By Marc S. Sanders
Her father gets killed. She grows up to become a skilled assassin. She seeks revenge.
There’s your story.
Ana de Armas headlines this extended branch off the John Wick franchise called Ballerina. She plays Eve. I like her. The same way I liked her all too brief appearance in No Time To Die.
Keanu Reeves’ Mr. Wick makes some scant appearances to escort Eve into the ring where she can use guns, lots and lots and lots of guns, plus a bunch of knives too. Kitchen utensils including stacks of dish ware along with pots and pans. Grenades to tape inside an goon’s mouth. There’s also a flame thrower and to counteract against another flame thrower, there’s a fire hose.
Ballerina takes a break acknowledgment when a flat screen appears behind Eve to quickly show the channels change from the slapstick beatings by The Three Stooges and then over to a Looney Tunes short. Get the idea?
If there’s a story, it’s not even a full one note. Gabriel Byrne is the distinguished Chancellor who Eve has a target for. Despite his armada of endless assassins that come from every corner of the screen, and maybe they leap off from Lilo & Stitch playing in the theater next door, The Chancellor demands that Eve’s controller known as The Director (Anjelica Huston) call off her underling’s agenda. Clearly though, Eve is under no one’s control.
Ballerina is high stakes action, and you get what you pay for. However, I’d also pay for the 64 oz porter house and my middle age body will plead with me to slow down my pace before my gastrointestinal system implodes. Every morsel of this movie is great and terrifically assembled but man is it an overindulging two hours and four minutes of slashing, shooting, exploding, breaking, crunching, pounding, punching, elbowing, kneeing, kicking, choking and strangling. You drown in the beefy mayhem.
This actioner plays like a combat video game. Drawn out fight sequences happen in one setting. Then, Eve traverses to another location and the violence resumes. It amuses me how Eve will do a number on one bad guy and once he’s permanently put away, only then does the next guy enter. Wash, rinse, repeat. Whoa!!!! Here’s the next guy and then the next and next thereafter. No one thug walks in to interrupt a one-on-one fight until Eve’s current opponent is put down with a bullet to the head or a grenade in the mouth or a flame thrower scorching.

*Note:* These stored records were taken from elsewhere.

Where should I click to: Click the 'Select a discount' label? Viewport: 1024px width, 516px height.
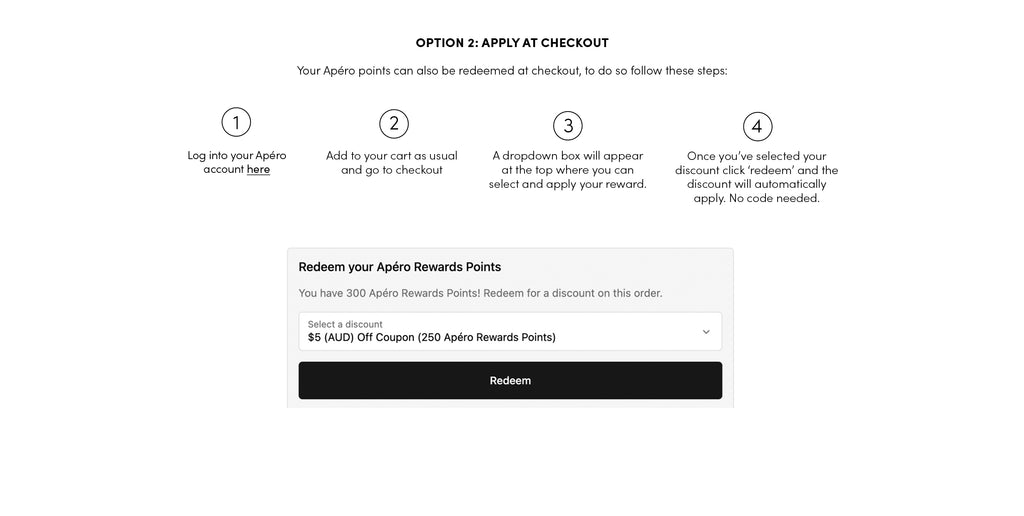click(345, 324)
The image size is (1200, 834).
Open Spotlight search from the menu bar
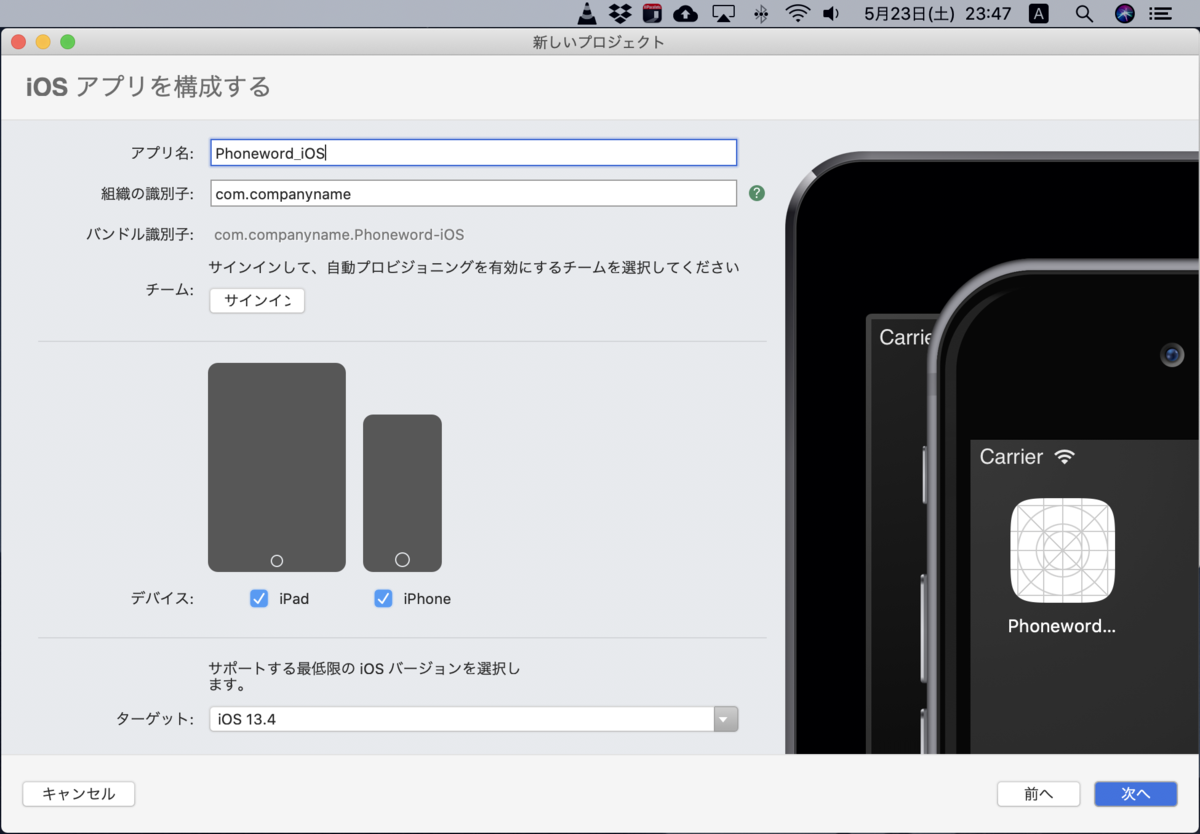pyautogui.click(x=1084, y=14)
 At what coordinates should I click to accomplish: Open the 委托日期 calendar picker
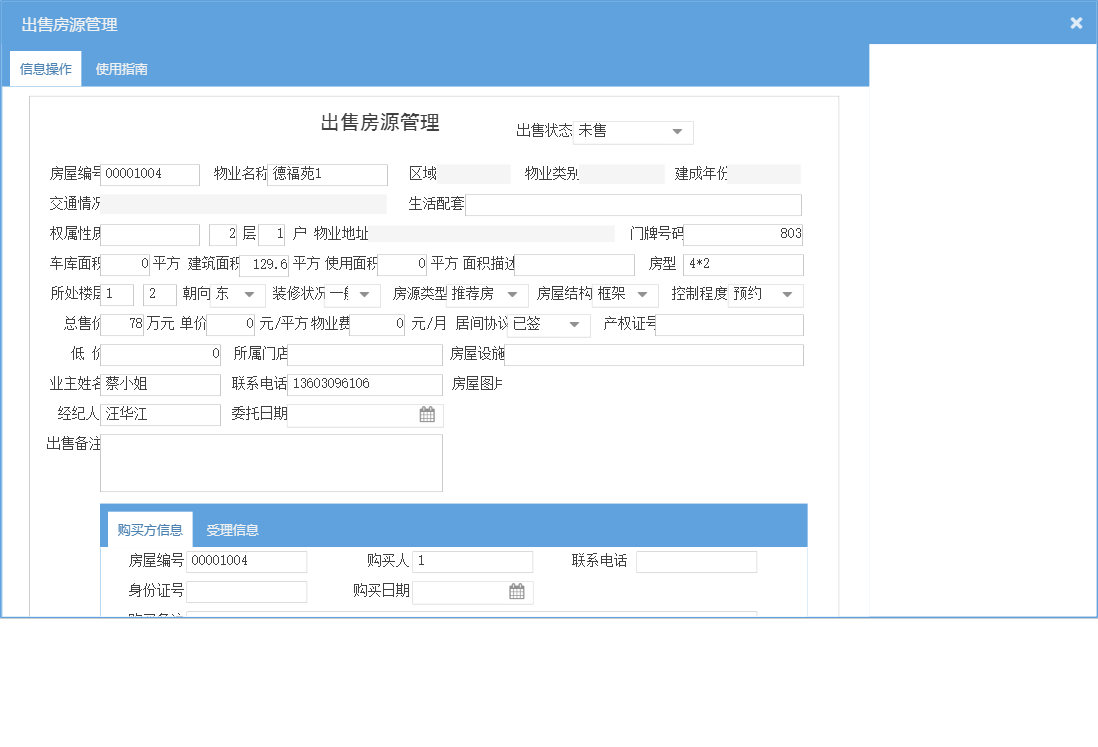point(427,415)
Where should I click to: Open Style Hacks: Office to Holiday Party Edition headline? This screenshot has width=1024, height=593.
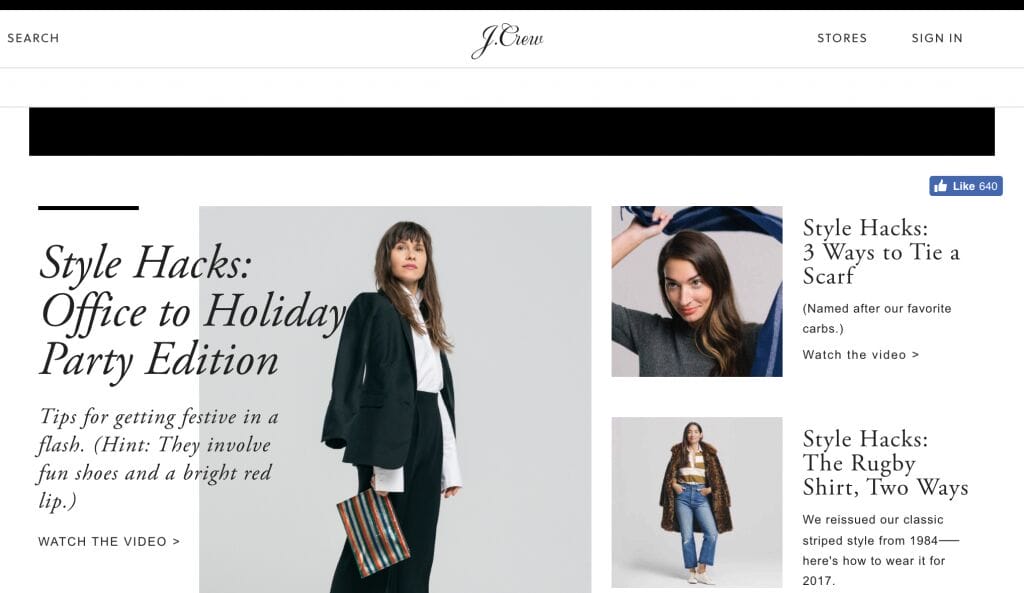tap(193, 311)
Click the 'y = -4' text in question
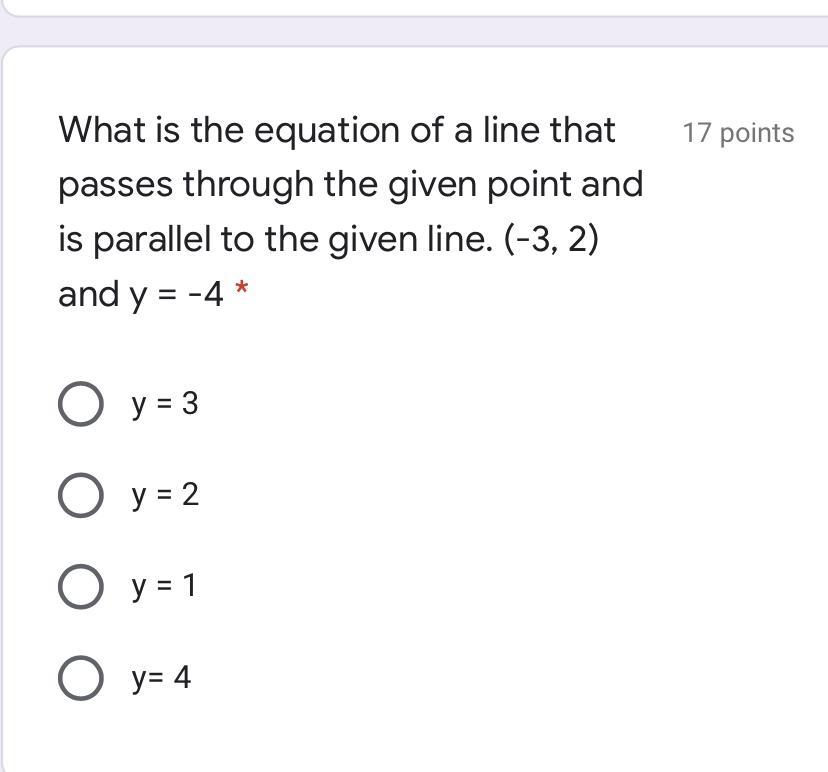Screen dimensions: 828x772 [177, 295]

It’s fun. Yes. However, there is a character that Eve encounters played by Norman Reedus, and I told Miguel later that I could not recall what his final fate was when we last left him in the picture. I truly forgot that he’s a proud dad to a nine-year-old girl. I mean, I truly forgot there was a little girl who was seen earlier in the movie. I don’t even recall Reedus’ pertinence to the film. My mind was so paralyzed of thought process with the action overdose, that the few minute details there are, have escaped my short-term memory. I must have been suffocating in the fast-moving edits of the fight choreography and ballistic weaponry at play.
After the film ended and considering what I know was left off with last year’s John Wick 4, I inquired of Miguel to piece together when this movie took place. He looked it up. I pondered for a millisecond at best, before I finally concluded it makes no difference. Finally, after the production expended every penny on the last stunt man extra, the movie stops and the credits roll. Time to escape to the peaceful tranquility of my home.

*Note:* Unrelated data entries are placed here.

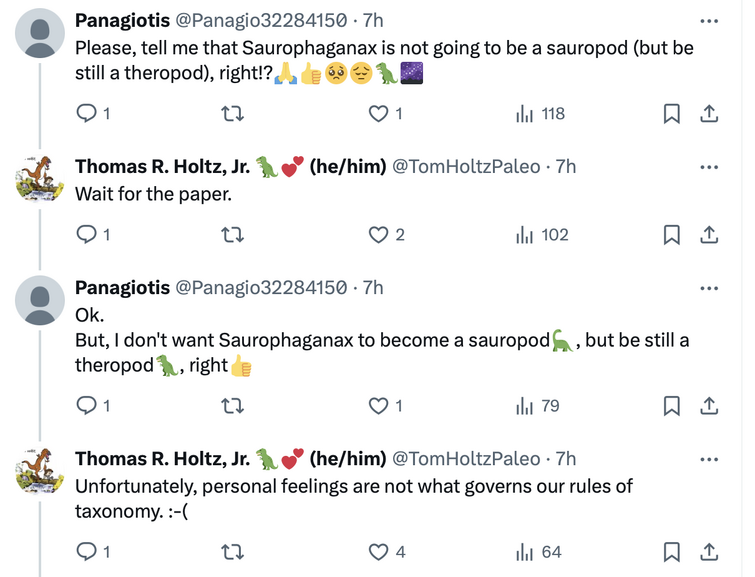View analytics showing 64 views
Image resolution: width=755 pixels, height=577 pixels.
click(538, 552)
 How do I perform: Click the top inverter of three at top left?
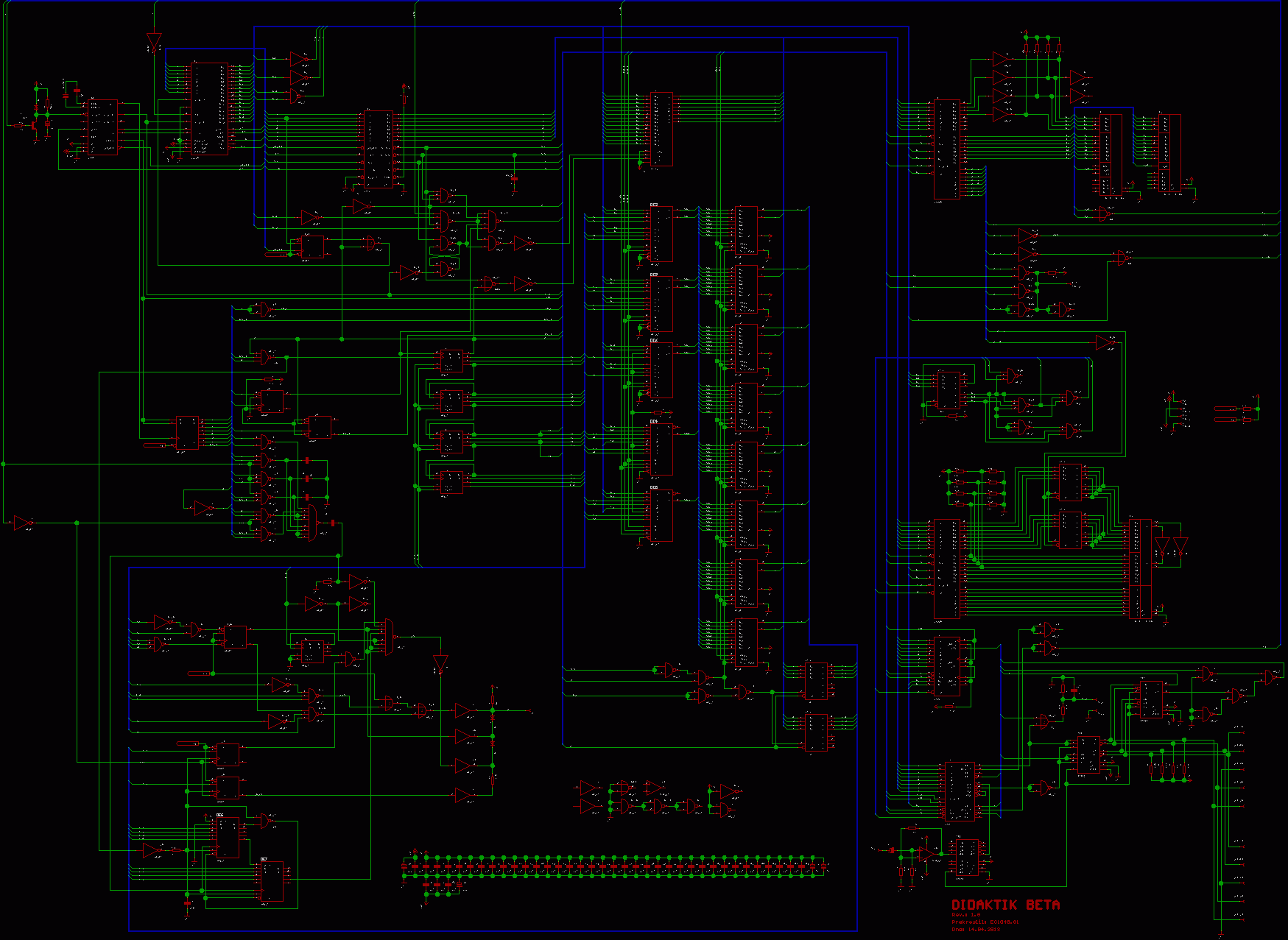[298, 58]
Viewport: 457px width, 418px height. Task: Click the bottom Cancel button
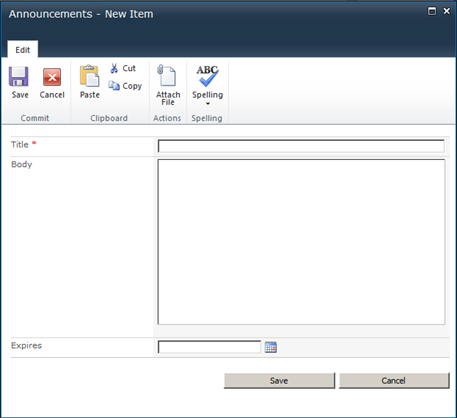(x=394, y=381)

The settings for Ballerina are marvelous and truly worthy of an Art Design Oscar. I loved running up and down staircases and through underground corridors with Eve leading the way. A snowy, mountaintop village occupies all of the action in the second part of the film, beginning in the saloon/dining hall, then going upstairs, then out a window, or three, and all over. Director Len Wiseman cuts in great close ups of Ana de Armas in intense black leather with her hair in a neat ponytail. Keanu Reeves is granted his own well-placed shots too.
Wiseman also gets overhead shots to see the twisted stone walkways and stairwells of this area and where they navigate towards. There are cuts to what comes around the corner and what’s thrust through doorways and windows, or down from the ceilings and rooftops. It’s maddening and precisely cut. The editing is superb despite how overstimulating all of the action becomes. Eventually, you want to say “Oy! Enough already!”

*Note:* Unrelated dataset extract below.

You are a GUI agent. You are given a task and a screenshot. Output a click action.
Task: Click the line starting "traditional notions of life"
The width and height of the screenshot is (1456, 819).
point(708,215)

The script for Ballerina can’t be more than five pages. It’s short on dialogue and what stands out to me is after Eve has set the whole town on fire and dispatched about three-thousands of The Chancellor’s militia, does his top henchman approach him and request to “Give the order!” Buddy, after all this, if you have to ask, then this must be your first rodeo. The Chancellor clearly overpaid for your services.
Ballerina is the female equivalent of the John Wick franchise. Ana de Armas stands where Keanu Reeves stood for four pictures thus far. If you’ve seen his four entries in this series, then you’ve seen Ballerina.
Is it entertaining? Yes. Is it mind numbing? After fifteen minutes? Definitely! Do the filmmakers serve the product that was promised? Absolutely! However, how does that ginormous porter house steak feel when it’s still lodged in your gut two hours later, and on until sunrise?